Dataset items:
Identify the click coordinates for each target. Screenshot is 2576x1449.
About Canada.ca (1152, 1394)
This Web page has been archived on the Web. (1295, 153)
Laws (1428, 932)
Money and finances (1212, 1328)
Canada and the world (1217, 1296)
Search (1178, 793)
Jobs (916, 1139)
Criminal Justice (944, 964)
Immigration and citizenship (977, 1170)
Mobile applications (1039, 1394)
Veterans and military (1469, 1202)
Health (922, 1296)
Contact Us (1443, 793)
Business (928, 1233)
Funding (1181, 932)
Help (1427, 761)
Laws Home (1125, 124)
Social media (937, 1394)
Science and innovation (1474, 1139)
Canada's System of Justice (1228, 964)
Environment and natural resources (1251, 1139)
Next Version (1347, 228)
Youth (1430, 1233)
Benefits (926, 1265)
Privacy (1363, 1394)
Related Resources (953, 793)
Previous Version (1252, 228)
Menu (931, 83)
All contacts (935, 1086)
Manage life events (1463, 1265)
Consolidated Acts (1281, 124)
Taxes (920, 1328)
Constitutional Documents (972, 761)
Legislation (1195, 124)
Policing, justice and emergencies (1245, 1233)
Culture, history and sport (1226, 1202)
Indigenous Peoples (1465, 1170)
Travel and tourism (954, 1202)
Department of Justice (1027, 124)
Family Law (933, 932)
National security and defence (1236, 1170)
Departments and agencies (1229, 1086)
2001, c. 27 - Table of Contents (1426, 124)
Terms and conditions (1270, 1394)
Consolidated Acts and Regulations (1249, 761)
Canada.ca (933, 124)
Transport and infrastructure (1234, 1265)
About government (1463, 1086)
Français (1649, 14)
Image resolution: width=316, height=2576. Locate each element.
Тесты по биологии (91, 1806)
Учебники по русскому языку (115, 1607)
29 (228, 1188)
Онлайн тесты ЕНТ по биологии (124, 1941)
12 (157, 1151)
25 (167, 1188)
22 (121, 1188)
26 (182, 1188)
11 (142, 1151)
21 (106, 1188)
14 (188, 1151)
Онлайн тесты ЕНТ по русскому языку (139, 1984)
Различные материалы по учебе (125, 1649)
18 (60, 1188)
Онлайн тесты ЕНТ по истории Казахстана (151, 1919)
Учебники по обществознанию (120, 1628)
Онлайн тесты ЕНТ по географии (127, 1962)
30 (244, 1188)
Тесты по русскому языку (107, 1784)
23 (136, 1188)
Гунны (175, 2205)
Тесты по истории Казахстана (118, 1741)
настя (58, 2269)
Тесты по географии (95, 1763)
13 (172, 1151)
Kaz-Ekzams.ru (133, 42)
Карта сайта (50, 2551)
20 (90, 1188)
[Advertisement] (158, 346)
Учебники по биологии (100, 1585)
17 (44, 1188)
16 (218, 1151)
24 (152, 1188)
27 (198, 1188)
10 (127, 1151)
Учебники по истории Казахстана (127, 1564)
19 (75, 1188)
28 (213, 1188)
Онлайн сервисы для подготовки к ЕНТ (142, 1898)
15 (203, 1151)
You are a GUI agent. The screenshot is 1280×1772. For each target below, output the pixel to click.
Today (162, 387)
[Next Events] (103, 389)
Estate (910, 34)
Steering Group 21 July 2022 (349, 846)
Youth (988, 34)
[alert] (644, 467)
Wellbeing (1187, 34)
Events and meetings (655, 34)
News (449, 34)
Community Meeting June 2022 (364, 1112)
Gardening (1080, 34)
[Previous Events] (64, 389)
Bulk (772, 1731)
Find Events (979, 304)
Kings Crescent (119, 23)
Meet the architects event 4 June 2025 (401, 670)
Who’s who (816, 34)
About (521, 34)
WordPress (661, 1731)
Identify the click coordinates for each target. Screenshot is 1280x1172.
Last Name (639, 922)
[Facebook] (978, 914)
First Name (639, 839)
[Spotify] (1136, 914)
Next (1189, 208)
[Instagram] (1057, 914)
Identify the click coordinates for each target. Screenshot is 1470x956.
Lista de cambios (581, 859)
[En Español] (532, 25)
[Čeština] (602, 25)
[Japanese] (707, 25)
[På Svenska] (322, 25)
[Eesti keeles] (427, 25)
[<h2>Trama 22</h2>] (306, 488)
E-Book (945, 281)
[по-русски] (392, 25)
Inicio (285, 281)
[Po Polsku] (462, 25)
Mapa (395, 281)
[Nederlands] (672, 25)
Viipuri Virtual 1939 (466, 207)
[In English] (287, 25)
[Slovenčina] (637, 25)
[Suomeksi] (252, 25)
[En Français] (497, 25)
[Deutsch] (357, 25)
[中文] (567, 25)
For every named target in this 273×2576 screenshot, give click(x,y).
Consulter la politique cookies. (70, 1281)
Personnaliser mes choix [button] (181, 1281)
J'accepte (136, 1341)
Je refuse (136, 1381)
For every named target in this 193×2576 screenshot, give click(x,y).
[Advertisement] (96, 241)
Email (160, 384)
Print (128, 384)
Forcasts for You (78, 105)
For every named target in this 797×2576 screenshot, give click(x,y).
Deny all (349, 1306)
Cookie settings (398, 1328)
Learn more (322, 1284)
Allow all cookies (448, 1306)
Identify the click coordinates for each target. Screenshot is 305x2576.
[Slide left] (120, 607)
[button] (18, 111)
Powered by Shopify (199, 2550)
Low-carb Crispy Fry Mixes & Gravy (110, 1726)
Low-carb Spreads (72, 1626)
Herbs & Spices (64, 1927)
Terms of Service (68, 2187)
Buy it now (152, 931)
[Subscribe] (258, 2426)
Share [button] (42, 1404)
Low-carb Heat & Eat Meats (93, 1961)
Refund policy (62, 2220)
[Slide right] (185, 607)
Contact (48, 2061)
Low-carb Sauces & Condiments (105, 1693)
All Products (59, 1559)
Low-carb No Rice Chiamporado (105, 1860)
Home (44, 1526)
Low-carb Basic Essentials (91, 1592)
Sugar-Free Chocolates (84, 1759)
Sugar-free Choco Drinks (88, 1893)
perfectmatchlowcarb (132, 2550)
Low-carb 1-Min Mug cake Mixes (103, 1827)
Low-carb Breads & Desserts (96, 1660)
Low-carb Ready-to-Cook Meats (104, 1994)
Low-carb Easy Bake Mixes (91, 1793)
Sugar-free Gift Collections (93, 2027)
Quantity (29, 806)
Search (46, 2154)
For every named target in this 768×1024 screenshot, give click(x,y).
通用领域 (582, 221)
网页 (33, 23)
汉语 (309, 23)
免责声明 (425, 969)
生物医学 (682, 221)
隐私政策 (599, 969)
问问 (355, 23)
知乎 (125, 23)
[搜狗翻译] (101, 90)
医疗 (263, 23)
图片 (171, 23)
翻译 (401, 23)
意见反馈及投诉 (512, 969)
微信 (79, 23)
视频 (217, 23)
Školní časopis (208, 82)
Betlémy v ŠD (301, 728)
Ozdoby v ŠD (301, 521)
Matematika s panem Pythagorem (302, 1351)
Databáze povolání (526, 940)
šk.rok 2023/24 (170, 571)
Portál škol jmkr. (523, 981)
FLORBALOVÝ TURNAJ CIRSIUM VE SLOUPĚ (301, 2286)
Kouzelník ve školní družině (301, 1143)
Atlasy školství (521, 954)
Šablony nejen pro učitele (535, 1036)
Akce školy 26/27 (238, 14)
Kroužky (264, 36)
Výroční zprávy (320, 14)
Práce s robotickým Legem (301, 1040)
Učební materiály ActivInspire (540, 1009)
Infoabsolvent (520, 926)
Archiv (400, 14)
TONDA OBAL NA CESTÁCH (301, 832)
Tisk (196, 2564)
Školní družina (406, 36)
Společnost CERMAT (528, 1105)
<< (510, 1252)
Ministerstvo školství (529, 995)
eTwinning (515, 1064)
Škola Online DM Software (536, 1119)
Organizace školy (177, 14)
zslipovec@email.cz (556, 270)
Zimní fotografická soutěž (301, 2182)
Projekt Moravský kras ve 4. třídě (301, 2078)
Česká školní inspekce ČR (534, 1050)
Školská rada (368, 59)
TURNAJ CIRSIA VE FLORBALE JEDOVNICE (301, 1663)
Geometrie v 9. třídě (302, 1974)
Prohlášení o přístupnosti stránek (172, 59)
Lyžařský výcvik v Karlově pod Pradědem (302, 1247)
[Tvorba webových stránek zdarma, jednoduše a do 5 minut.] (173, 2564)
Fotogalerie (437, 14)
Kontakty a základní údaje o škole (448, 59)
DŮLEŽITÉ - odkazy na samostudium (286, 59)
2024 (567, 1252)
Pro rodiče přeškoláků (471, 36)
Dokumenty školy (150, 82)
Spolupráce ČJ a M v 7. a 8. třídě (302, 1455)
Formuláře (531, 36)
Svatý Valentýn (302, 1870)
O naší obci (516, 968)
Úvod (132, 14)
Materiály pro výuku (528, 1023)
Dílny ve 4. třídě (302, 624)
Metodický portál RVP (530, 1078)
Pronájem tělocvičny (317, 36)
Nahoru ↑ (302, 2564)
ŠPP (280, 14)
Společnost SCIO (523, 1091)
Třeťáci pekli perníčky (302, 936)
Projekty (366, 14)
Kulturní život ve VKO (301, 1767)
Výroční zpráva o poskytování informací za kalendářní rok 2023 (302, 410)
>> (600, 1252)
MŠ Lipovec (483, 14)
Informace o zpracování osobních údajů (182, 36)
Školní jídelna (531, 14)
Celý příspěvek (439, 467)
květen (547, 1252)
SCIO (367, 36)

▶ _PROBLEM_
Above are the entries. Copy exactly the part that opens with the line containing "Sugar-free Gift Collections (93, 2027)" and closes with the line containing "ŠPP (280, 14)", and no more.

▶ _WRITTEN SOLUTION_
Sugar-free Gift Collections (93, 2027)
Quantity (29, 806)
Search (46, 2154)
For every named target in this 768×1024 screenshot, give click(x,y).
通用领域 (582, 221)
网页 (33, 23)
汉语 (309, 23)
免责声明 (425, 969)
生物医学 (682, 221)
隐私政策 (599, 969)
问问 (355, 23)
知乎 (125, 23)
[搜狗翻译] (101, 90)
医疗 (263, 23)
图片 (171, 23)
翻译 (401, 23)
意见反馈及投诉 (512, 969)
微信 (79, 23)
视频 (217, 23)
Školní časopis (208, 82)
Betlémy v ŠD (301, 728)
Ozdoby v ŠD (301, 521)
Matematika s panem Pythagorem (302, 1351)
Databáze povolání (526, 940)
šk.rok 2023/24 (170, 571)
Portál škol jmkr. (523, 981)
FLORBALOVÝ TURNAJ CIRSIUM VE SLOUPĚ (301, 2286)
Kouzelník ve školní družině (301, 1143)
Atlasy školství (521, 954)
Šablony nejen pro učitele (535, 1036)
Akce školy 26/27 (238, 14)
Kroužky (264, 36)
Výroční zprávy (320, 14)
Práce s robotickým Legem (301, 1040)
Učební materiály ActivInspire (540, 1009)
Infoabsolvent (520, 926)
Archiv (400, 14)
TONDA OBAL NA CESTÁCH (301, 832)
Tisk (196, 2564)
Školní družina (406, 36)
Společnost CERMAT (528, 1105)
<< (510, 1252)
Ministerstvo školství (529, 995)
eTwinning (515, 1064)
Škola Online DM Software (536, 1119)
Organizace školy (177, 14)
zslipovec@email.cz (556, 270)
Zimní fotografická soutěž (301, 2182)
Projekt Moravský kras ve 4. třídě (301, 2078)
Česká školní inspekce ČR (534, 1050)
Školská rada (368, 59)
TURNAJ CIRSIA VE FLORBALE JEDOVNICE (301, 1663)
Geometrie v 9. třídě (302, 1974)
Prohlášení o přístupnosti stránek (172, 59)
Lyžařský výcvik v Karlově pod Pradědem (302, 1247)
[Tvorba webových stránek zdarma, jednoduše a do 5 minut.] (173, 2564)
Fotogalerie (437, 14)
Kontakty a základní údaje o škole (448, 59)
DŮLEŽITÉ - odkazy na samostudium (286, 59)
2024 (567, 1252)
Pro rodiče přeškoláků (471, 36)
Dokumenty školy (150, 82)
Spolupráce ČJ a M v 7. a 8. třídě (302, 1455)
Formuláře (531, 36)
Svatý Valentýn (302, 1870)
O naší obci (516, 968)
Úvod (132, 14)
Materiály pro výuku (528, 1023)
Dílny ve 4. třídě (302, 624)
Metodický portál RVP (530, 1078)
Pronájem tělocvičny (317, 36)
Nahoru ↑ (302, 2564)
ŠPP (280, 14)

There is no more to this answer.